Durliat, now 42, waded into a meeting of angry workers and for hours listened patiently to their complaints. Once they had cooled down, he explained his intentions and won them over. They were back at work the following day.
But the level of service remained low. Turks and Caicos had only just begun to attract tourists, and Grace Bay's employees had no experience catering to a well-heeled clientele. One morning Durliat walked into his hotel's flagship restaurant and found the headwaitress in bare feet, using one of the butter knives from a table setting as a shoehorn.
"I couldn't yell at her," he recalls. "I just had to laugh."
Change began with listening. "The relationship-building process is much lengthier than it would be in our culture," Durliat says. "For us it's all about performance. Here it's about who you are and how you're treated. For the next three months, all I did was develop relationships. I didn't change anything." Instead he "shook hands, walked around and learned how things worked." He often helped set up breakfast, arriving at 6 a.m., and spent time in the back office, not his own.

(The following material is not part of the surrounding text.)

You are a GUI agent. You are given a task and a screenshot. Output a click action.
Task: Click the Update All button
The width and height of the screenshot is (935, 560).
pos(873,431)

Only after he'd earned his employees' trust was Durliat ready to start making improvements. In 2004 he poached Nikheel Advani from Singapore's Raffles Hotel to be general manager. After studying the operation, Advani set up a school to teach the staff basic hospitality skills, such as the order in which a meal's courses are served. In the meantime he encouraged them to keep their warm, personal style.

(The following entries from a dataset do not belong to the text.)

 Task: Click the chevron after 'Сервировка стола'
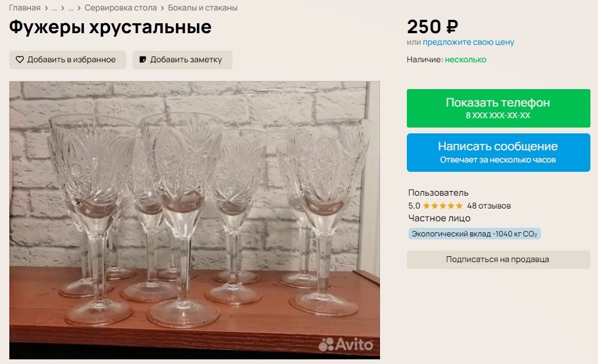pos(161,8)

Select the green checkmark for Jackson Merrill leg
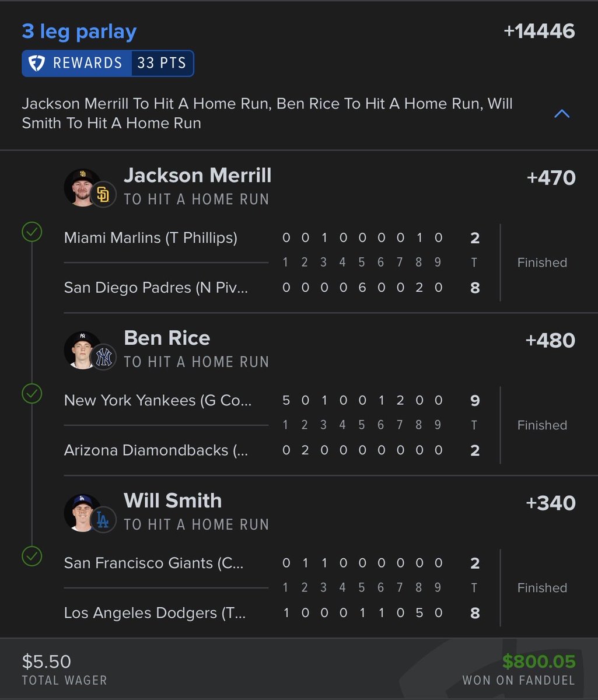coord(32,232)
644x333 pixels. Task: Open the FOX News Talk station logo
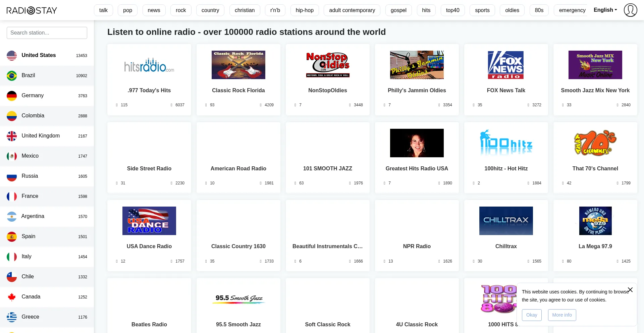pyautogui.click(x=506, y=65)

"Our headwaitress would hug the guests," Advani says. "That's something you would never do at the Raffles, but the guests loved it."
Progress was slow at first: Durliat didn't notice significant results until nearly two years after Advani arrived. Many of Durliat's competitors avoided similar hassles by importing their front-of-house staff from Indonesia and other countries with high-end-service traditions. But the extra effort at Grace Bay paid off. Today the resort generates revenues of $50 million a year and attracts A-list clients. Durliat's employees understand the value of the improvements he made. "Most of us are really happy about the retraining," says front office manager Adelphine Pitter. "We have to focus on getting better because of the competition out there."
Durliat now plans to expand the brand to as many as 10 more properties throughout the Caribbean. He says he believes the Grace Bay Club succeeded in large part because of the strong rapport that has developed between guests and staff: "We are one of the few Caribbean resorts that truly feel Caribbean."